WHAT THE EXERCISE ASKS ->
Nothing in the data may be omitted; output it all verbatim.

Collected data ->

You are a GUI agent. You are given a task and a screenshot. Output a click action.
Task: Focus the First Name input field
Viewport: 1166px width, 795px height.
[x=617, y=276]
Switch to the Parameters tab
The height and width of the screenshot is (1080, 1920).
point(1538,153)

PROBLEM SOLUTION ->
You are a GUI agent. You are given a task and a screenshot. Output a click action.
Task: Focus the First Name input field
Viewport: 1166px width, 795px height.
[x=617, y=276]
Switch to the Parameters tab
The height and width of the screenshot is (1080, 1920).
point(1538,153)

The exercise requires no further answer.